As we expand, it’s important to clarify the distinction between foundation-hosted and ecosystem projects:

  • Foundation-Hosted Projects are projects that fall under the umbrella, they are officially governed and administered under the PyTorch Foundation’s neutral and transparent governance model. Project maintainers continue to oversee their project, and they transfer assets to the Linux Foundation for independent stewardship and adopt an open governance model significantly reducing vendor bias and encouraging broader community contributions and adoption. These projects have greater stability and longevity and integrate with the larger PyTorch community.
  • Ecosystem Projects remain independently managed but receive recognition and increased visibility by aligning themselves closely with the PyTorch Foundation community standards. These projects meet specific quality and maturity criteria but retain full independence in governance and asset management.

How to Join the PyTorch Ecosystem or Become a Foundation-Hosted Project

We have clearly defined pathways for projects looking to become part of the PyTorch community:

  1. Ecosystem Project Status: Projects must meet defined criteria, such as active development, comprehensive documentation, CI/CD infrastructure, clear governance, and community engagement.

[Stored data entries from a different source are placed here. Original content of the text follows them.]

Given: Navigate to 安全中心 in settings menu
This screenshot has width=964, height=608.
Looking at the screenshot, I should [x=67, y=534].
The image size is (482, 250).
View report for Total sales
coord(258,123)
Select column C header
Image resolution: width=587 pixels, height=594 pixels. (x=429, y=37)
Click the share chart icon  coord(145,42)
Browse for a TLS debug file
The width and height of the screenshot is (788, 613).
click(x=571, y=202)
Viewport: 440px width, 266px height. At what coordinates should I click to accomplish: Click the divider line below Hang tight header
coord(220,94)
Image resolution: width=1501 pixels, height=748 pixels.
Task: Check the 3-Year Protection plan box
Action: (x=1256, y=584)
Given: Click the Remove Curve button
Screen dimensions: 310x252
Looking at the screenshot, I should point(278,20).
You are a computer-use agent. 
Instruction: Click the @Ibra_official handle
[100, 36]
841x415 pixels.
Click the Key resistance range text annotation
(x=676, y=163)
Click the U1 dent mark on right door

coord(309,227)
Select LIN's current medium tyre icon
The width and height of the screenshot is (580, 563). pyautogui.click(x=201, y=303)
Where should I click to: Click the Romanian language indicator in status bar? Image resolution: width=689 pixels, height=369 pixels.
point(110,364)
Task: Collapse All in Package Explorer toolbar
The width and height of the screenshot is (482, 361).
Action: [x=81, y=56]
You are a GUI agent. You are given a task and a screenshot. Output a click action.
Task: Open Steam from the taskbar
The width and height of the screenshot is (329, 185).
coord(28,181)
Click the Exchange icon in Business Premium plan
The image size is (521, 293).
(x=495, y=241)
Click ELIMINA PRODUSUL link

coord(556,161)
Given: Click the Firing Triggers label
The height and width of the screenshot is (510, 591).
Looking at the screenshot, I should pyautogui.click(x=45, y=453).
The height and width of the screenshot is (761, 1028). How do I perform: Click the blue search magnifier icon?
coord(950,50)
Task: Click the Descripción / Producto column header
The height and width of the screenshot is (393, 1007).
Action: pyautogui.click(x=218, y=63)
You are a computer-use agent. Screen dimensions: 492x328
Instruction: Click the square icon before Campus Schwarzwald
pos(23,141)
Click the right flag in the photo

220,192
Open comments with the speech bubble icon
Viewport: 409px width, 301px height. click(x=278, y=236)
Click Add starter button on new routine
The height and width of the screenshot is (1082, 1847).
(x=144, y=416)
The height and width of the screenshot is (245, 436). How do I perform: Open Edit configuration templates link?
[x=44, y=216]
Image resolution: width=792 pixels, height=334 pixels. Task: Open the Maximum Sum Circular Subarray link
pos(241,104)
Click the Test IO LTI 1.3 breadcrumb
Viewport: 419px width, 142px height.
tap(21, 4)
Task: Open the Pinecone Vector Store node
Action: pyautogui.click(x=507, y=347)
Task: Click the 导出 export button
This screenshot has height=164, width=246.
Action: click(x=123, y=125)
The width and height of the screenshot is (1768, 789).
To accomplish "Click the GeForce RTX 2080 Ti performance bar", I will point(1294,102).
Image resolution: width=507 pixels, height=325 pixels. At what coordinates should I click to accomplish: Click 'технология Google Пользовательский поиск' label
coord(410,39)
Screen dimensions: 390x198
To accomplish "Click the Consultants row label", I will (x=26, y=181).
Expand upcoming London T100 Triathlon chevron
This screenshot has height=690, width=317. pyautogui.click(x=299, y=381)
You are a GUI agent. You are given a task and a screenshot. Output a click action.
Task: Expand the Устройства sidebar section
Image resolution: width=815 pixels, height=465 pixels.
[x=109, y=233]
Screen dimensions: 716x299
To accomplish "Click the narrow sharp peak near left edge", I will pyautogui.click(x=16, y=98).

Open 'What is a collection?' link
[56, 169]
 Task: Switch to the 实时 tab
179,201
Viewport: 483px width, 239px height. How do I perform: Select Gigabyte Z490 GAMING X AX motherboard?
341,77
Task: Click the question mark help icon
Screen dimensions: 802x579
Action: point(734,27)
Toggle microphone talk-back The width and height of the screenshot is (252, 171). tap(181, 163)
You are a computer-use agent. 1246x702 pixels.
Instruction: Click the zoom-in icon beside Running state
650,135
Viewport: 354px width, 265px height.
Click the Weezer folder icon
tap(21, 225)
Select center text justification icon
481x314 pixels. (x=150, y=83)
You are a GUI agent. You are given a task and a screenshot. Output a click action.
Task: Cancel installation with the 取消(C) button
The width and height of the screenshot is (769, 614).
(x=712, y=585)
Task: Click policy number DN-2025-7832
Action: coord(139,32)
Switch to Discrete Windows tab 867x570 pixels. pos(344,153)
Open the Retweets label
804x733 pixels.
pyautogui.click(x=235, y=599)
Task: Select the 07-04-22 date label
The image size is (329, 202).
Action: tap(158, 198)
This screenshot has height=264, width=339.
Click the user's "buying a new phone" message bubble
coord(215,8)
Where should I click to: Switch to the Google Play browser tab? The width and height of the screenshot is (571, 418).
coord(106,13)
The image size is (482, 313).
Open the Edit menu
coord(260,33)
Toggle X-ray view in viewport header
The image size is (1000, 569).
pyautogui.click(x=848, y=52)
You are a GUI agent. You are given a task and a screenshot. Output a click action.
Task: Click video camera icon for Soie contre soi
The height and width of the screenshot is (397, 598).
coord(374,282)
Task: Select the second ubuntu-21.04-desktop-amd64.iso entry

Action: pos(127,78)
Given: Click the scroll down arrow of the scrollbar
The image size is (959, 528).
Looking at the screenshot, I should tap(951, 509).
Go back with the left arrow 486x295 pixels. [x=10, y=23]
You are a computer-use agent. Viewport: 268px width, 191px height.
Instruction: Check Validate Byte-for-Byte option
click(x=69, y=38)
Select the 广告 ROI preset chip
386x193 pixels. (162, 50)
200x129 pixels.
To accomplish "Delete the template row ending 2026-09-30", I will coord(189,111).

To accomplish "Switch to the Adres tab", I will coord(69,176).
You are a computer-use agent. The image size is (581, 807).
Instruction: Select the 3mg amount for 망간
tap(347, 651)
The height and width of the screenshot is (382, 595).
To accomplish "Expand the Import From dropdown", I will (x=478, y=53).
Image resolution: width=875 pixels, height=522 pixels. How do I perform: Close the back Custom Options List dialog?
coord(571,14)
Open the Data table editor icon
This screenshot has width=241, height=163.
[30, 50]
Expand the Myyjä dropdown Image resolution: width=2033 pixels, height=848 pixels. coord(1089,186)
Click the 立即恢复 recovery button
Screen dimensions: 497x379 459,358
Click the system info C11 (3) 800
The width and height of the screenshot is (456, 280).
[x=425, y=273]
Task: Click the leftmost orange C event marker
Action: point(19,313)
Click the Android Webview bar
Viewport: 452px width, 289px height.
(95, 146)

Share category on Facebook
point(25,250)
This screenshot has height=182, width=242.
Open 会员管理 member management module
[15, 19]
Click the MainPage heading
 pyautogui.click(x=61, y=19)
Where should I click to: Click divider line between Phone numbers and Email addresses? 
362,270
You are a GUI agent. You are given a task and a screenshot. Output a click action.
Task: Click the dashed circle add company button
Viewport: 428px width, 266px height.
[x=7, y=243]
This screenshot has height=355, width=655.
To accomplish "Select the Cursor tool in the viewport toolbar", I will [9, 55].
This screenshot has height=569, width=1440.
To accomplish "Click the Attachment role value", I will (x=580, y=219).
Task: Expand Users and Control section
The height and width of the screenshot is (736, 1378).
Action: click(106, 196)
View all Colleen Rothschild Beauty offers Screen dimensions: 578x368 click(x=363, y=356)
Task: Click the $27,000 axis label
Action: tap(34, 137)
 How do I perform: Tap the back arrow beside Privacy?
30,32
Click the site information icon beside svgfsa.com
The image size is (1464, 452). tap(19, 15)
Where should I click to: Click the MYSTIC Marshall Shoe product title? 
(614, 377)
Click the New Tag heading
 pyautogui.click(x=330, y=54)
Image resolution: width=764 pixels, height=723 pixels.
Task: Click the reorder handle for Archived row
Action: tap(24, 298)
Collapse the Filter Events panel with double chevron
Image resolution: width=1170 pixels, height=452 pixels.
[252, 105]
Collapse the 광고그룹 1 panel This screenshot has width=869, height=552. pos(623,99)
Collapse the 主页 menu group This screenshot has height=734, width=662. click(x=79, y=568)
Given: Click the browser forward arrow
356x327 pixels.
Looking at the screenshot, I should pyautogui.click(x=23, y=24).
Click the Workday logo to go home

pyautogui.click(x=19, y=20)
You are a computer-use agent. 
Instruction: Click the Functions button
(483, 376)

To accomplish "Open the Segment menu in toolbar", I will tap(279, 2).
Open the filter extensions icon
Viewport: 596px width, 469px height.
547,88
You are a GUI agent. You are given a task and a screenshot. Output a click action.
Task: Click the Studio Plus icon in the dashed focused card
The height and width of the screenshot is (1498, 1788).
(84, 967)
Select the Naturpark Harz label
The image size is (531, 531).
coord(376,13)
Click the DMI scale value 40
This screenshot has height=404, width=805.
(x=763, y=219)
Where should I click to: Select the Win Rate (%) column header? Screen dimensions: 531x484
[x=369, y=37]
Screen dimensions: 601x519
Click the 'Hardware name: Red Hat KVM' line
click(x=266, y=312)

Approved ecosystem projects benefit from increased exposure and official recognition on the PyTorch Landscape.
  2. Candidate Project Status: Ecosystem projects aspiring to foundation-hosted status can become candidates by securing sponsorship from a PyTorch Foundation Technical Advisory Council (TAC) voting member. Candidates receive guidance on meeting all necessary governance, technical, and strategic criteria.
  3. Foundation-Hosted Project Status: Candidate projects demonstrating high maturity, stability, multi-platform support, security best practices, and strategic value to the PyTorch community can be approved by the TAC. These projects gain extensive benefits, including neutral trademark hosting, foundation support, marketing and events resources, governance guidance, and strategic funding opportunities.

Ensuring Long-Term Success and Innovation

By expanding our scope to become an umbrella foundation, the PyTorch Foundation is uniquely positioned to enhance collaboration, innovation, and sustained growth across the entire AI community. Our mission is clear: create a vendor-neutral, open source environment where the best AI and ML tools can thrive, benefiting users, contributors, and industry stakeholders worldwide.

“PyTorch is absolutely the foundation of the innovation happening in AI today and with projects like Llama, ChatGPT, and hundreds of thousands of open projects built on PyTorch, it has cemented itself as a critical ingredient to the world of AI. This move to create an umbrella foundation enables PyTorch to significantly expand its ecosystem both horizontally and vertically in this new era of agentic systems. I am very excited about this opportunity to take the PyTorch community to the next level!” – Joe Spisak, Product Director for PyTorch at Meta.

“PyTorch sits at the very core of AI today. Meanwhile, the depth of the AI stack has grown dramatically—evolving from enabling accelerated compute to powering fully autonomous systems. Broadening the PyTorch Foundation is a key step in keeping the AI revolution open and accessible to all, across the stack and aligned with the principles PyTorch was built on.” – Luca Antiga, CTO at Lightning AI.

We are incredibly optimistic about the opportunities ahead and excited to welcome new projects into our growing family. The PyTorch Foundation remains deeply committed to driving AI innovation forward, and together, we will continue to build the future of open source artificial intelligence.